When was the last time Channel 4 made something that got people talking? (EPA)

What if the decision to privatise Channel 4 is the right one, albeit made for the wrong reasons? What if a privatised Channel 4 becomes an even bigger Tory nightmare?

The culture secretary Nadine Dorries is in the news again, after arguing with presenter Kirstie Allsop on Twitter. Unfortunately, I’ve been blocked by Ms Dorries, for highlighting a decade ago that her campaign to restrict abortion rights was supported and helped by a Christian fundamentalist group. Let’s just say I’m not on her Christmas card list.

The government wants to privatise Channel 4, most likely because they dislike it for being too lefty-liberal. Dorries may have the wrong intentions, but I can’t help but wonder if some good can come from it.

Channel 4’s remit explicitly states that it must “drive innovation and take more [creative] risks than other channels”, yet I can’t remember the last time I thought it had done anything innovative or edgy. When was the last time Channel 4 made something that got people talking? When was the last time you were shocked or even disgusted by something on Channel 4? I ask that with genuine curiosity.

That’s not to say the beloved Channel 4 hasn’t made any good programs. My colleagues point to Skins, Chewing Gum, Sugar Rush, It’s A Sin, Black Mirror and Top Boy as examples. But all of those shows, I suspect, would sit perfectly happily on the BBC too.

Twenty years ago, when Da Ali G Show burst onto our screens, led by a group of scantily-clad women brandishing Uzi sub-machine guns, it was scandalous, irreverent, funny, and very controversial. I can’t imagine seeing anything vaguely like that now.

It’s easy to get defensive, especially when Channel 4 News is very good. Jon Snow and Krishnan Guru-Murthy are national treasures, of course. I love Cathy Newman’s incisive questioning. But… what else is there? It’s also easy to get defensive when Nadine Dorries, of all people, is leading the charge. And, of course, the word “privatisation” rightly raises hackles with people outside the Tory faithful.

But it seems obvious that Channel 4 is in a creative rut. It’s an important part of our cultural landscape, but mostly for historical reasons. It has not produced any creative or edgy programs for years.

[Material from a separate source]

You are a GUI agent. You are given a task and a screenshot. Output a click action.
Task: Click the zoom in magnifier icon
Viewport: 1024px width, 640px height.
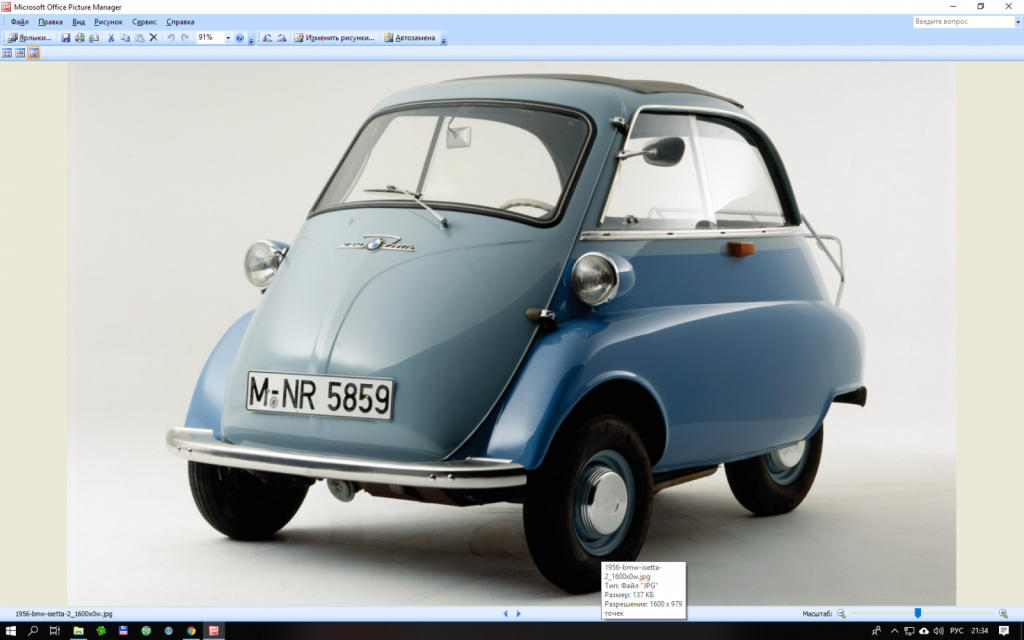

This might be because what Channel 4 saw as “edgy” 20 years ago is now essentially mainstream. The post-Thatcher world of a multicultural Britain, where white guys from Staines acted like “rudebwoys” from Jamaica, is no longer edgy. It’s the boring mainstream now. Where does culture go from here? What’s on the vanguard? I don’t know, but I don’t think Channel 4 is looking for that either. In a world where every series has to strain to get heard, it may not be the worst thing for Channel 4 to have to get more creative.

I’m afraid that British TV doesn’t have a good history of innovation. There are extremely talented people working at all these organisations, but they are stymied by risk-averse management.

I’ll give you a small example. Over a decade ago, I was invited to a private debate on BBC licence fee renewal, where a technologist from the corporation said he was working on a project whereby anyone on the internet could easily embed very short clips from BBC programming on their website. Imagine you wanted to highlight a two minute clip from BBC News, or a 30-second segment from Gardener’s World on your blog. You would simply go to iPlayer, search for the programme, find the clip, and be able to embed a short segment (under “fair use”) for an online discussion. It would spread BBC content much more widely.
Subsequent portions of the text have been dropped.